TAREAS Y EJERCICIOS |
A. En el texto sobre los seminarios, ¿sobre qué versaba el decreto del Concilio Vaticano II?
B. Transcribe del texto sobre los seminarios el fragmento que comienza en "Es cierto que" y termina en "podía continuar rindiéndolos.".

TEXTO PROPORCIONADO |
━━━

Seminarios
de nuestros días
Uno de los problemas más duros con que se
enfrenta la Iglesia en nuestros días es el de los seminarios, víctimas, por
lo general, de la furia destructora de los progresistas.
Es cierto que nuestros viejos seminarios
necesitaban una reforma. Sus principales defectos eran la falta de evolución
y el anquilosamiento; la reglamentación tan estricta, que parecía hecha para
aniquilar la personalidad de los alumnos: la falta de métodos aptos para
transmitir a los demás la Teología… No obstante esto, la institución era muy
buena. Rindió muchos servicios a la Iglesia y podía continuar rindiéndolos.
Al publicarse el decreto del Concilio
Vaticano II sobre la formación sacerdotal, muchos creímos hallarnos ante una
época de nuevo florecimiento de los seminarios. En efecto, el documento
insiste en las prácticas de piedad tradicionales, en el celibato, en el
reglamento, en la disciplina… Se mantienen en su vigor las viejas normas, con
las adaptaciones que imponen las actuales circunstancias.

━━━

SECCIÓN DE DATOS |
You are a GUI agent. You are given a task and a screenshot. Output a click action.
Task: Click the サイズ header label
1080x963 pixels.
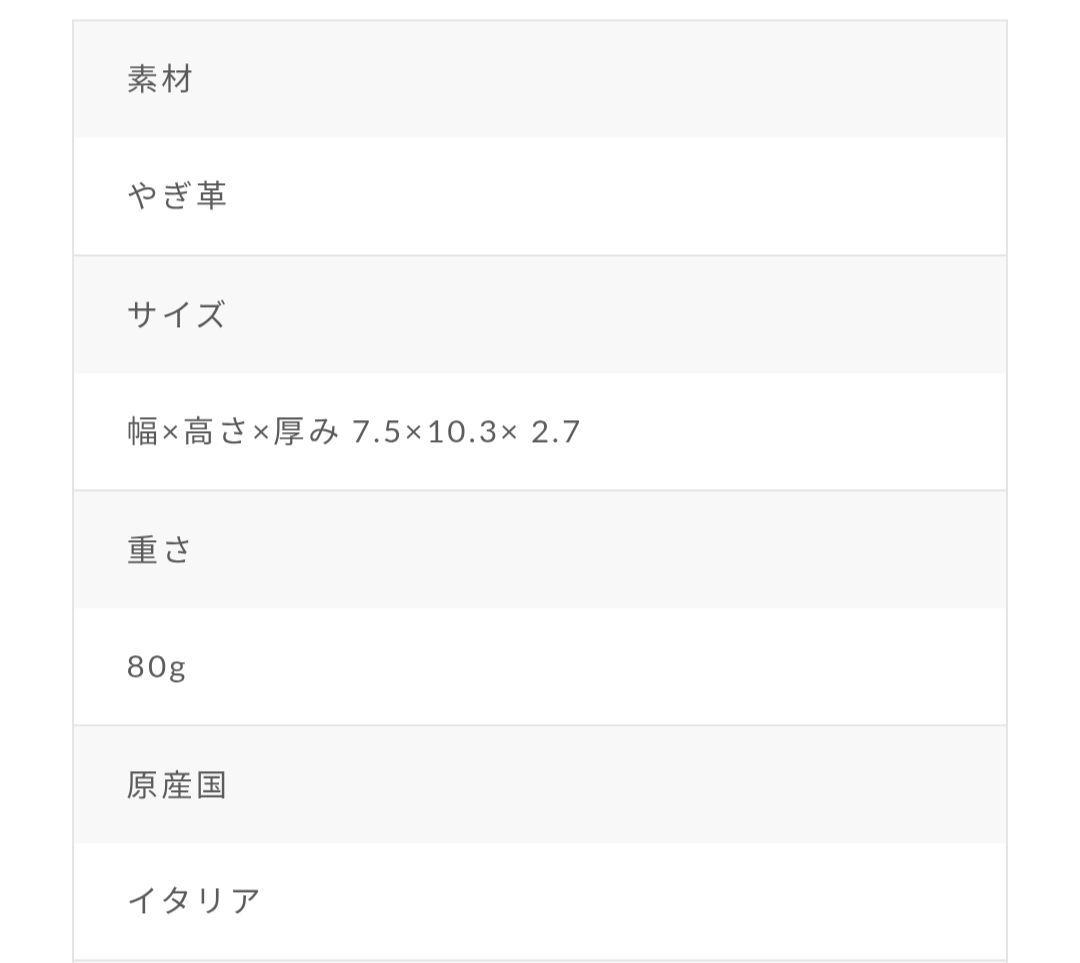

━━━

RESPUESTAS POR TAREA |
A. Sobre la formación sacerdotal.

B.
Es cierto que nuestros viejos seminarios
necesitaban una reforma. Sus principales defectos eran la falta de evolución
y el anquilosamiento; la reglamentación tan estricta, que parecía hecha para
aniquilar la personalidad de los alumnos: la falta de métodos aptos para
transmitir a los demás la Teología… No obstante esto, la institución era muy
buena. Rindió muchos servicios a la Iglesia y podía continuar rindiéndolos.